Let’s start from the build cycle – we call it Tensai™ for Build. Then comes the release, and then we have it supported with Tensai™ for Digital Assurance. These are the three elements that focus on the agility part. Next comes the run part, where Tensai™ for AI Ops is key. It’s basically a platform that supports complete maintenance and sustenance across different platforms and integrates well with Cloud Ops. Last but not the least, we have Tensai™ for User Experience, to enrich the employee experience.
Where does pre-emptive pattern recognition come into play?
That’s a key feature in Tensai™ for AI Ops. This platform digests data from multiple sources. It has an intelligent monitoring and management layer, where all the data gets collected – from the infrastructure, applications and so on. If there’s an anomaly, it starts analysing the event, judging it against the overall context. For instance, if there is a particular event that happened at, say, 5pm, the system will analyse the behaviour of the other components that are linked to that infrastructure or application. For example, you might have a website where the response time went very high. We deploy what we like to call a “neighbourhood behaviour watch” to find answers for questions like: “Were any other systems or the network devices impacted around the same time?” or “Were there other applications that could potentially be affected?” We do this on time series-based algorithms. This helps us in incident isolation and tells us how severe the issue is, possibilities of downtime, and so on.
Another thing we do is dynamic thresholding. Gone are the days where you could just define static thresholding, based on CPU utilisation above 80 per cent. That doesn’t happen any more because there could be a time of the day, or a day of the week, where it is supposed to go high because there’s some processing that’s happening. There is a complete chart for the application’s behavioural pattern that the system learns, and if there is any anomaly too severe to cause an impact, only then it raises the alert.
And to be clear, this is still pre-emptive – the anomaly itself is enough to kick the system into action without human intervention at that stage?
Absolutely. The way we look at it, the best incident is the incident that never happened. Hence, as soon as the system detects an anomaly that needs to be actioned, the automation engine kicks in to analyse and resolve it before human intervention.
Glitches and anomalies happen fairly often. How does the software avoid overwhelming the user with the reports?
That’s a very good question. The intelligence grid, the event correlation engine, the dynamic thresholding – all these actively help eliminate false positives. We’ve actually reduced false positives by as much as 84 per cent for a client. Earlier, command centres would be busy using multiple tools, monitoring and classifying a constant stream of alerts, not knowing where a real incident was happening. But now there’s no need for humans to distinguish between false positives and real alerts. Only the real alerts will hit you and then the back end can be integrated with the likes of ServiceNow or any other service management tool that you would have.

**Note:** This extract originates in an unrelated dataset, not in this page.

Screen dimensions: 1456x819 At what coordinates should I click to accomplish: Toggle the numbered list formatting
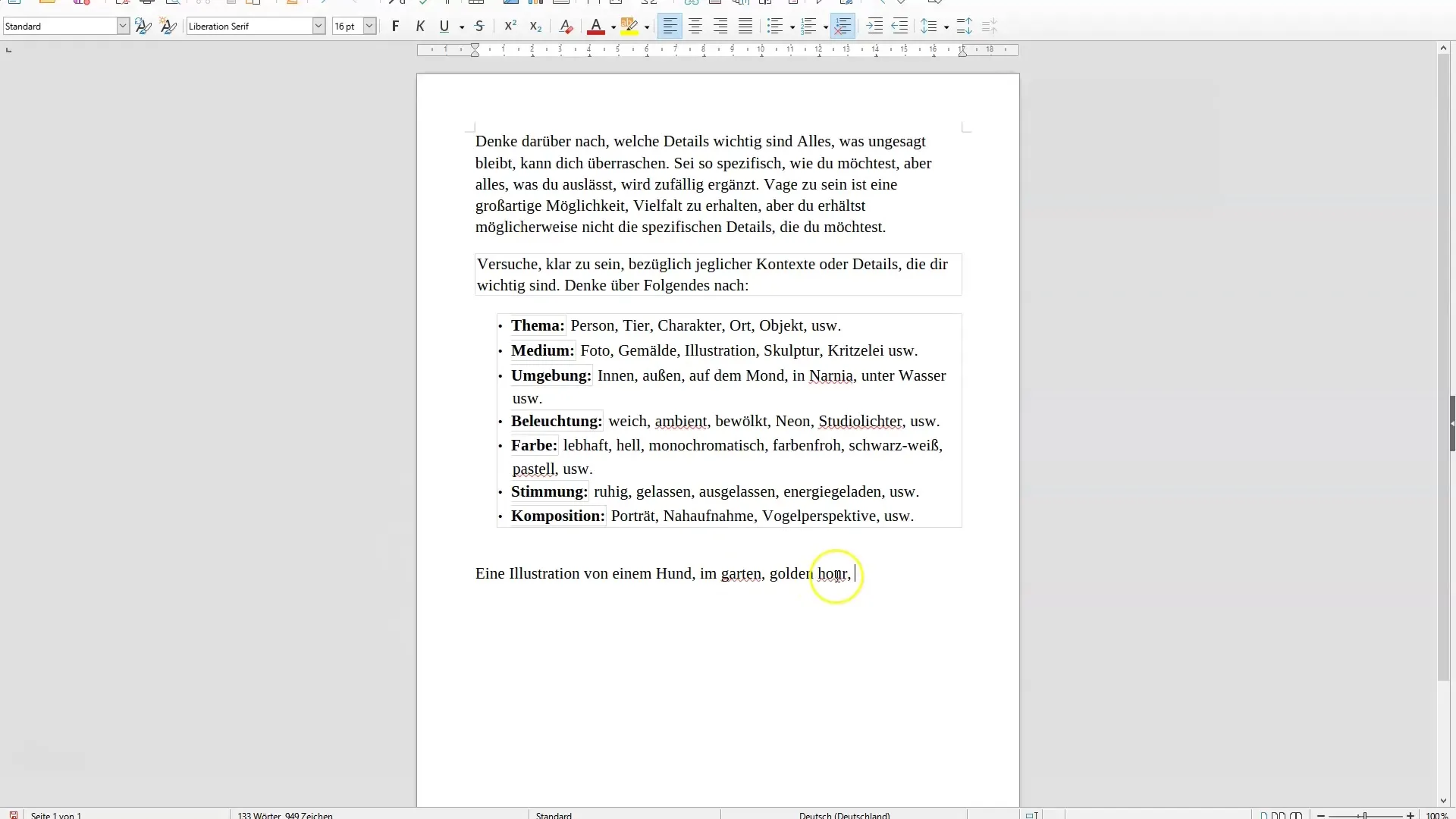(806, 25)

Can you give a couple of real-life examples of the system being put to good use?
Let me break this into two components. When we talk about IT, there is incident management and there is service request management – workflow-based changes like account creation, patching, commissioning or decommissioning of servers, and so on. On the incident part, as soon as abnormal behaviour is witnessed by our monitoring tools the system will recognise it and make a suggestion on how to fix it. We also managed to automate the solution for up to 40 per cent of the remaining incidents, using our self-healing bot. We, obviously, have a repository of bots, and we keep on continuously building it up for various incidents like disk space issues, CPU utilisation issues, issues the employees might encounter directly, like printer configuration and password resets – all of these things are automated.
To answer your question, every organisation we work with is quite specific on the workflow side, but what we are doing there is actually automating the complete chain. For instance, if you have to commission or decommission a particular server, or any other similar workflow, there are multiple components that need to be stitched through. We have automated the whole chain there. For one of our customers, there was a ten-member team that was just doing this work, but now our bots are actively doing that job without any manual effort.
How directly does this impact the business operation?
Very directly. The intelligence grid gets built into the system, which really helps customers derive meaningful insights. At the end of the day, we need to know not just how a server is behaving but how the front-end service is getting impacted and what this means for the business – that’s something the CIO would want to know.
We have created service maps, so at the highest end you will know that this is the service that’s going to be impacted. And if you can help us put a monetary value to that service, then we can even create insights in terms of the downtime causing revenue loss. On a more positive side, we can monitor your product: the number of policies being issued per minute, if, say, you’re an insurance company, and the revenue impact of that. These are just two of the countless insights that can be drawn using our platform.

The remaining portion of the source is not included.